Input material =>

----------------------------------------

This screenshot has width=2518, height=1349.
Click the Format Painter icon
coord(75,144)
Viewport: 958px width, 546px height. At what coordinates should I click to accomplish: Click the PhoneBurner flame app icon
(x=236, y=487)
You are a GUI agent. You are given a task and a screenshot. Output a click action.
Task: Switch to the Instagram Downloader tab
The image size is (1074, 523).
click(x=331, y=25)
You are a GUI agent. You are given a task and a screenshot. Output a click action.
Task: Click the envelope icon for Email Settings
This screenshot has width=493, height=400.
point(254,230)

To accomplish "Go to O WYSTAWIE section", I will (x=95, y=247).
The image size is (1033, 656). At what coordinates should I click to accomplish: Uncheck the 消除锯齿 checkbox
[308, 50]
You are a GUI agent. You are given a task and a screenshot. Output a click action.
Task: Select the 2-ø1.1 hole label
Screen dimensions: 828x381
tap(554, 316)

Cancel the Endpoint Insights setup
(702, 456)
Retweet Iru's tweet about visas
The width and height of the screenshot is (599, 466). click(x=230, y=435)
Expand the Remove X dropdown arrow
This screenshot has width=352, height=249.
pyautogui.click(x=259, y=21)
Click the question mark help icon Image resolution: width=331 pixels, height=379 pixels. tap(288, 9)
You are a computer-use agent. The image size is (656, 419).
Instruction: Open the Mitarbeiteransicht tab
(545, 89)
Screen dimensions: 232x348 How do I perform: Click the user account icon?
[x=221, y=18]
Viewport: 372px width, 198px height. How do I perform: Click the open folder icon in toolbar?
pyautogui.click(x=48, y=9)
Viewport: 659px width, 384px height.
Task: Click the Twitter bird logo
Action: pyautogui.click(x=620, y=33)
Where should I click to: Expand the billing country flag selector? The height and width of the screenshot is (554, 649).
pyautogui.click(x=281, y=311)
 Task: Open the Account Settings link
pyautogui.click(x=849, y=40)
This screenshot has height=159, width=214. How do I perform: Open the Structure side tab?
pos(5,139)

----------------------------------------

Task description => All records shown above are to be given again verbatim.

Exercise output =>
This screenshot has width=2518, height=1349.
Click the Format Painter icon
coord(75,144)
Viewport: 958px width, 546px height. At what coordinates should I click to accomplish: Click the PhoneBurner flame app icon
(x=236, y=487)
You are a GUI agent. You are given a task and a screenshot. Output a click action.
Task: Switch to the Instagram Downloader tab
The image size is (1074, 523).
click(x=331, y=25)
You are a GUI agent. You are given a task and a screenshot. Output a click action.
Task: Click the envelope icon for Email Settings
This screenshot has width=493, height=400.
point(254,230)

To accomplish "Go to O WYSTAWIE section", I will (x=95, y=247).
The image size is (1033, 656). At what coordinates should I click to accomplish: Uncheck the 消除锯齿 checkbox
[308, 50]
You are a GUI agent. You are given a task and a screenshot. Output a click action.
Task: Select the 2-ø1.1 hole label
Screen dimensions: 828x381
tap(554, 316)

Cancel the Endpoint Insights setup
(702, 456)
Retweet Iru's tweet about visas
The width and height of the screenshot is (599, 466). click(x=230, y=435)
Expand the Remove X dropdown arrow
This screenshot has width=352, height=249.
pyautogui.click(x=259, y=21)
Click the question mark help icon Image resolution: width=331 pixels, height=379 pixels. tap(288, 9)
You are a computer-use agent. The image size is (656, 419).
Instruction: Open the Mitarbeiteransicht tab
(545, 89)
Screen dimensions: 232x348 How do I perform: Click the user account icon?
[x=221, y=18]
Viewport: 372px width, 198px height. How do I perform: Click the open folder icon in toolbar?
pyautogui.click(x=48, y=9)
Viewport: 659px width, 384px height.
Task: Click the Twitter bird logo
Action: pyautogui.click(x=620, y=33)
Where should I click to: Expand the billing country flag selector? The height and width of the screenshot is (554, 649).
pyautogui.click(x=281, y=311)
 Task: Open the Account Settings link
pyautogui.click(x=849, y=40)
This screenshot has height=159, width=214. How do I perform: Open the Structure side tab?
pos(5,139)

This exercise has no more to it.